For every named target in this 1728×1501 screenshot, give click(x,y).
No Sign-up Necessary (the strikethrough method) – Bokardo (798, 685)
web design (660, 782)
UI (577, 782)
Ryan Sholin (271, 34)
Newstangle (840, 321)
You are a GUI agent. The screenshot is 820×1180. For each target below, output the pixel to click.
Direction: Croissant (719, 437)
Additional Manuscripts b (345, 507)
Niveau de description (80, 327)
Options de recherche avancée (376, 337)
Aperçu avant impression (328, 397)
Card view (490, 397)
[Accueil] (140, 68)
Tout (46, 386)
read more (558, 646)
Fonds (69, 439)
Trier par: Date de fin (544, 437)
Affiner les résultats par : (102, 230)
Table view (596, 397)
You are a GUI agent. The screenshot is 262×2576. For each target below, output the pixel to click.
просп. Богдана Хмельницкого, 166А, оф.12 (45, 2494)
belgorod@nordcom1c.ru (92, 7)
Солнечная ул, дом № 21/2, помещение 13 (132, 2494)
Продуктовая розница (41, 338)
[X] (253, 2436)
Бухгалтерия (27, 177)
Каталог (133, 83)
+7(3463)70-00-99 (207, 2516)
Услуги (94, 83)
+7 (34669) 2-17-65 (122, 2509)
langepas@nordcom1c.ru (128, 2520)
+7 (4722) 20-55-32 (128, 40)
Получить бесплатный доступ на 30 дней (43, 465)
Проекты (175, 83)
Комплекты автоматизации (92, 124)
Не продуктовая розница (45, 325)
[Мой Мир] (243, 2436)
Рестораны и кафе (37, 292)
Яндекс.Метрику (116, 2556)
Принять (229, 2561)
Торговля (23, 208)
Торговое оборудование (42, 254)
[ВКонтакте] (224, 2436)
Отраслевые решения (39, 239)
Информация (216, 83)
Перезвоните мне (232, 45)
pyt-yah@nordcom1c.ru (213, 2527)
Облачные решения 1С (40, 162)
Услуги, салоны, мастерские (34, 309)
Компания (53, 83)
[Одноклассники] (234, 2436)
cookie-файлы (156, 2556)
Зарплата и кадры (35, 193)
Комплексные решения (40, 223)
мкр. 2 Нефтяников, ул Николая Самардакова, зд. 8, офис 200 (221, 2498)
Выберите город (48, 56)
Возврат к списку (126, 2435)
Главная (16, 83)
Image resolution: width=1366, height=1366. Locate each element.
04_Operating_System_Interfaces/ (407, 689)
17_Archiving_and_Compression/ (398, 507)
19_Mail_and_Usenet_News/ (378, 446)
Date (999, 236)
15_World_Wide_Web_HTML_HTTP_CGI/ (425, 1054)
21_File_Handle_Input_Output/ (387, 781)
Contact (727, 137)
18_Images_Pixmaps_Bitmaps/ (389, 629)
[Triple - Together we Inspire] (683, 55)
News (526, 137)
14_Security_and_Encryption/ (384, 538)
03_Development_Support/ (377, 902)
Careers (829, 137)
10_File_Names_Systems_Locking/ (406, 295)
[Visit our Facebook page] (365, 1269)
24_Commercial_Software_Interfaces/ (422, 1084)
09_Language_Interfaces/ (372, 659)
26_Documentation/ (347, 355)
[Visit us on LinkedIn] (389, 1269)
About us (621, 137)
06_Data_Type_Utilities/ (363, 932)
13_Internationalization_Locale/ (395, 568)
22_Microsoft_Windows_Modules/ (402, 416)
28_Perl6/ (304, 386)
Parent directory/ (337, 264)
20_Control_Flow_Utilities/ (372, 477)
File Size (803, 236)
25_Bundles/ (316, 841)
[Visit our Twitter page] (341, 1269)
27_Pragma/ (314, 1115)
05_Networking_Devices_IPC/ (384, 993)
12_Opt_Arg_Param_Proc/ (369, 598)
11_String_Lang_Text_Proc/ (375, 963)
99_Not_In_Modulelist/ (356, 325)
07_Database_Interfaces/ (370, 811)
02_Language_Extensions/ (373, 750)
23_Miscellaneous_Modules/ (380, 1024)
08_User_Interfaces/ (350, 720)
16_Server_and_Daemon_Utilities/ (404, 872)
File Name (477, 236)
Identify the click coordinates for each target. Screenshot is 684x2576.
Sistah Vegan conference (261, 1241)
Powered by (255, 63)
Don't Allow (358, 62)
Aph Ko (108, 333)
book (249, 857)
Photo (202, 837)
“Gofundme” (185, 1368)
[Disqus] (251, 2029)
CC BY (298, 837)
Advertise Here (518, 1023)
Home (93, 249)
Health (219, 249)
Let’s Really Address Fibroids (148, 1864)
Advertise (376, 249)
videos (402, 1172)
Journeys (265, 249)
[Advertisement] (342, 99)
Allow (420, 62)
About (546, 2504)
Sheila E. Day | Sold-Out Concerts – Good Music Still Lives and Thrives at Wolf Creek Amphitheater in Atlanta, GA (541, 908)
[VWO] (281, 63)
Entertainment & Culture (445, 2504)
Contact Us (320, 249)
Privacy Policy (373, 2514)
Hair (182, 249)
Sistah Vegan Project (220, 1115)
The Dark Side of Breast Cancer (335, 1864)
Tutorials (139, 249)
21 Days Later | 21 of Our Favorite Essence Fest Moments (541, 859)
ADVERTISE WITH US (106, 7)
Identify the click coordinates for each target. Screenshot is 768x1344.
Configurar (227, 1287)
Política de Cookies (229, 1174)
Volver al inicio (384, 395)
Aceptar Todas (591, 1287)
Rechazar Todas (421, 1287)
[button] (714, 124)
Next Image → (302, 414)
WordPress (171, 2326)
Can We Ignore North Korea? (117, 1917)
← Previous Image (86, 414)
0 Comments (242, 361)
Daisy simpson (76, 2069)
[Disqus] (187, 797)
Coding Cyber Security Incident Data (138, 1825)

PROBLEM DETAILS - Everything starting at the line containing "13_Internationalization_Locale/ (395, 568)" and ending at the line containing "Privacy Policy (373, 2514)" in the records above should be repeated exactly, and only that.

YOUR SOLUTION -
13_Internationalization_Locale/ (395, 568)
22_Microsoft_Windows_Modules/ (402, 416)
28_Perl6/ (304, 386)
Parent directory/ (337, 264)
20_Control_Flow_Utilities/ (372, 477)
File Size (803, 236)
25_Bundles/ (316, 841)
[Visit our Twitter page] (341, 1269)
27_Pragma/ (314, 1115)
05_Networking_Devices_IPC/ (384, 993)
12_Opt_Arg_Param_Proc/ (369, 598)
11_String_Lang_Text_Proc/ (375, 963)
99_Not_In_Modulelist/ (356, 325)
07_Database_Interfaces/ (370, 811)
02_Language_Extensions/ (373, 750)
23_Miscellaneous_Modules/ (380, 1024)
08_User_Interfaces/ (350, 720)
16_Server_and_Daemon_Utilities/ (404, 872)
File Name (477, 236)
Identify the click coordinates for each target. Screenshot is 684x2576.
Sistah Vegan conference (261, 1241)
Powered by (255, 63)
Don't Allow (358, 62)
Aph Ko (108, 333)
book (249, 857)
Photo (202, 837)
“Gofundme” (185, 1368)
[Disqus] (251, 2029)
CC BY (298, 837)
Advertise Here (518, 1023)
Home (93, 249)
Health (219, 249)
Let’s Really Address Fibroids (148, 1864)
Advertise (376, 249)
videos (402, 1172)
Journeys (265, 249)
[Advertisement] (342, 99)
Allow (420, 62)
About (546, 2504)
Sheila E. Day | Sold-Out Concerts – Good Music Still Lives and Thrives at Wolf Creek Amphitheater in Atlanta, GA (541, 908)
[VWO] (281, 63)
Entertainment & Culture (445, 2504)
Contact Us (320, 249)
Privacy Policy (373, 2514)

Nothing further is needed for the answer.